Ratings, Price Targets, and Chart/Performance Disclosures
May 12, 2026
Study Series 87 rating-system disclosures, rating distributions, price targets, historical price charts, performance context, valuation assumptions, non-GAAP charting, and risk context.
On this page
Ratings and price targets are high-risk research elements because they compress complex analysis into labels and numbers. Series 87 expects the analyst and firm to make those labels understandable, consistent, and supported by disclosures. A rating cannot be treated as a slogan, and a price target cannot be presented as a guaranteed outcome.
The exam-safe answer explains the firm’s rating system, ties the target to assumptions and time horizon, includes chart or performance context when required, and avoids false precision.
Learning objectives
After this lesson, you should be able to:
explain how ratings, price targets, and chart/performance disclosures fit the Series 87 research-control workflow
identify the disclosures, restrictions, approvals, or records that change the answer
recognize when research content, timing, channel, or audience creates a conflict or market-integrity risk
choose the response that keeps research accurate, independent, approved, and retained
What the exam is really testing
Series 87 questions usually test whether research stays inside a controlled pipeline. The fact pattern may involve a report, draft, chart, client call, social post, issuer interaction, or offering context, but the stronger answer asks whether the content is supportable, disclosed, supervised, and distributed fairly.

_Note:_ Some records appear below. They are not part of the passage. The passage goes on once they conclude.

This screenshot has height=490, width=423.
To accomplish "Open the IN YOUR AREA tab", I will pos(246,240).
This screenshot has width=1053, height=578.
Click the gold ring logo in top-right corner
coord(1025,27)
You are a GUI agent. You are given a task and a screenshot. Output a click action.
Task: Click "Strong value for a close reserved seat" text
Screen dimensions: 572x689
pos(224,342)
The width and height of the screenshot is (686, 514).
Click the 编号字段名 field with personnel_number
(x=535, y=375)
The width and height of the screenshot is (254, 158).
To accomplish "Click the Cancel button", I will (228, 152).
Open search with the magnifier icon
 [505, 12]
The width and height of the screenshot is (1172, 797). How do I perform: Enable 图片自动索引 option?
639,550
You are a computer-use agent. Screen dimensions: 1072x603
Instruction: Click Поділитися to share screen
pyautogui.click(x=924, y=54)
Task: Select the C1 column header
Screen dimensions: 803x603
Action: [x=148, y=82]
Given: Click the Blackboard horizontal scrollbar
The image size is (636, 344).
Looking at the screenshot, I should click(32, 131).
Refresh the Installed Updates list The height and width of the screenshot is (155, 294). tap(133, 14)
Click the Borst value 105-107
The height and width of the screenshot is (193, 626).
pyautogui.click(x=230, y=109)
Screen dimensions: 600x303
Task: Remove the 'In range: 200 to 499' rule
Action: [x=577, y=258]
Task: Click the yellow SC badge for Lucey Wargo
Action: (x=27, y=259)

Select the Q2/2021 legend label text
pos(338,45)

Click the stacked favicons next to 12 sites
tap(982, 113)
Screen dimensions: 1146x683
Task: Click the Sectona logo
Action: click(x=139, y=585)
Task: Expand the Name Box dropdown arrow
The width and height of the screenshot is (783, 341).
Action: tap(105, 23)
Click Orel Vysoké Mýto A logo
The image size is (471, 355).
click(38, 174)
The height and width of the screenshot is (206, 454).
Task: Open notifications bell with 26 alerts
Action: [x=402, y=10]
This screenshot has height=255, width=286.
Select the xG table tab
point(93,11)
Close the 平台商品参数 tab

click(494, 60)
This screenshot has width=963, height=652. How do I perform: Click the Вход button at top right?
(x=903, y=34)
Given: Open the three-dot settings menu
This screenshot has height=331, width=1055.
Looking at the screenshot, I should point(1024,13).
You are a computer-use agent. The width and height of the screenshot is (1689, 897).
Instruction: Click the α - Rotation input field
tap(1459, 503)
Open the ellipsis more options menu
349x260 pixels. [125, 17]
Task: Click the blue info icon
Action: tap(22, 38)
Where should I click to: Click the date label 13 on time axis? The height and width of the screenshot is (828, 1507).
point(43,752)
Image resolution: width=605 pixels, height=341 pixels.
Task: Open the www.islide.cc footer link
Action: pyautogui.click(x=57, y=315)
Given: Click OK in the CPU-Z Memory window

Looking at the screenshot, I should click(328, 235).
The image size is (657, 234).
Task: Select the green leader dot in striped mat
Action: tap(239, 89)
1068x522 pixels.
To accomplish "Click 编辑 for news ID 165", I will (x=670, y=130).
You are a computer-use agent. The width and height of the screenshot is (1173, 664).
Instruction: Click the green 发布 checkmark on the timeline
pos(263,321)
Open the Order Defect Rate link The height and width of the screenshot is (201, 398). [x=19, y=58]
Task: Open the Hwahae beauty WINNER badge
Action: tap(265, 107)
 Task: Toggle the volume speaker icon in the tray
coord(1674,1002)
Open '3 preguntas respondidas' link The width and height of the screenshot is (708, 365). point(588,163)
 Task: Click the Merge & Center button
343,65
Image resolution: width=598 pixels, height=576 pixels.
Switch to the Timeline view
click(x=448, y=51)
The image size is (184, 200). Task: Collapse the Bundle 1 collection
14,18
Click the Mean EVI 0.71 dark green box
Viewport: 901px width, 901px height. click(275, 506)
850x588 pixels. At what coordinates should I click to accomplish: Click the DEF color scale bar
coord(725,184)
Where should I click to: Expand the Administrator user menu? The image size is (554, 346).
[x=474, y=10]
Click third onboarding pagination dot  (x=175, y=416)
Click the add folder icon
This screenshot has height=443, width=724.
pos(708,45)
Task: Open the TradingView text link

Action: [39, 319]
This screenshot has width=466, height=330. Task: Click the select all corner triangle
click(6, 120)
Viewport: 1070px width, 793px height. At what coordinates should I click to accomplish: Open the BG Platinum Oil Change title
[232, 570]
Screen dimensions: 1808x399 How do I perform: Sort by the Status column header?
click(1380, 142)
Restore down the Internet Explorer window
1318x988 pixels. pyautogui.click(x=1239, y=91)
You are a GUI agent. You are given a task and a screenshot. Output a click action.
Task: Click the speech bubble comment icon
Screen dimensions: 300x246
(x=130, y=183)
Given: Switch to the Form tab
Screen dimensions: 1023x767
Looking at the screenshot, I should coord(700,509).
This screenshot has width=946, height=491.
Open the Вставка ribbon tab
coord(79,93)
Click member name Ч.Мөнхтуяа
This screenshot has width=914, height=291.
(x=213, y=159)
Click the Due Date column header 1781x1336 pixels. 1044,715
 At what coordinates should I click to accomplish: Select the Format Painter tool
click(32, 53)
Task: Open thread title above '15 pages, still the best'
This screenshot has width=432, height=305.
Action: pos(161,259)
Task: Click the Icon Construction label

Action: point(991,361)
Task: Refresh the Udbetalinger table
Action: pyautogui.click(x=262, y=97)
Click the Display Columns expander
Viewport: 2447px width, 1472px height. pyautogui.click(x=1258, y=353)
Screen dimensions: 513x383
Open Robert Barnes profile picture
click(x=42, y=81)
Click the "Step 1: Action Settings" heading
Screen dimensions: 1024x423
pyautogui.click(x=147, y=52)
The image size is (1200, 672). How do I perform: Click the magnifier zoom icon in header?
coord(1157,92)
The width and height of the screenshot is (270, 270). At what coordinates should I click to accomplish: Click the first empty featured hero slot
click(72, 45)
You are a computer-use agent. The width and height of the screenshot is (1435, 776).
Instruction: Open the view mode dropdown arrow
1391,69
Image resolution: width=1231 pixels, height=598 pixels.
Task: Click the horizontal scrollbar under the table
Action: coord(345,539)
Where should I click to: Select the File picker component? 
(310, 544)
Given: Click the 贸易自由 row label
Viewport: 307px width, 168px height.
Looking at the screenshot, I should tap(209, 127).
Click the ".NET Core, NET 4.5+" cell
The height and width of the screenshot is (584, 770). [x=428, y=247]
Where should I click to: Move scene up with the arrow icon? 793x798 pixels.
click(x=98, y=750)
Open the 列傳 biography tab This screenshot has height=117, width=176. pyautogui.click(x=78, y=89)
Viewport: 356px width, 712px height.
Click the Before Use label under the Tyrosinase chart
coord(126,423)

For ratings, price targets, and chart/performance disclosures, that means protecting readers from unsupported certainty, hidden conflicts, selective access, and missing records.
Report element
What must be controlled
Common Series 87 trap
Rating definition
The reader must understand what buy, hold, sell, or equivalent categories mean
Using rating words inconsistently across reports
Rating distribution
Readers can see how ratings are spread across the firm’s universe
Omitting context that helps readers evaluate bias
Price target
The target should connect to valuation inputs, catalysts, and time horizon
Presenting a point estimate as certainty
Historical chart
Price history and relevant markers should not mislead
Cherry-picking dates or omitting adverse periods
Non-GAAP chart metric
Adjusted measures need clear labeling and context
Using adjusted data to make performance look better than supported
Control workflow
flowchart TD
A["Rating or target appears in report"] --> B["Define the rating and confirm consistency"]
B --> C["Support the target with assumptions, horizon, and valuation context"]
C --> D["Add required chart, history, distribution, and risk disclosures"]
D --> E["Route through report approval and retain support"]
How to answer fact patterns
Classify the communication: report, draft, update, public appearance, internal summary, or dissemination channel.
Identify the conflict, disclosure, approval, certification, timing, or recordkeeping issue.
Ask whether the proposed action gives any audience unfair, unsupported, or unapproved research access.
Choose the answer that discloses, restricts, escalates, approves, and retains the record before dissemination.
Common exam traps
Treating a rating as self-explanatory.
Changing a target without explaining the changed valuation input or catalyst.
Using a price chart that makes performance look better by choosing a convenient window.
Separating the rating, target, thesis, and risk section so they no longer match.
Using non-GAAP or adjusted figures without controls and context.
Key concepts
Rating system: know what it changes in disclosure, approval, independence, timing, or dissemination control.
Rating distribution: know what it changes in disclosure, approval, independence, timing, or dissemination control.
Price target basis: know what it changes in disclosure, approval, independence, timing, or dissemination control.
Historical price chart: know what it changes in disclosure, approval, independence, timing, or dissemination control.
Performance context: know what it changes in disclosure, approval, independence, timing, or dissemination control.
Non-GAAP presentation: know what it changes in disclosure, approval, independence, timing, or dissemination control.
Key takeaways
Series 87 rewards research integrity, not faster distribution.
A short message, chart, call, or public comment can still need the same disclosure and supervision discipline as a formal report.
The safest answer usually protects independence, avoids selective dissemination, and preserves a clear approval and retention record.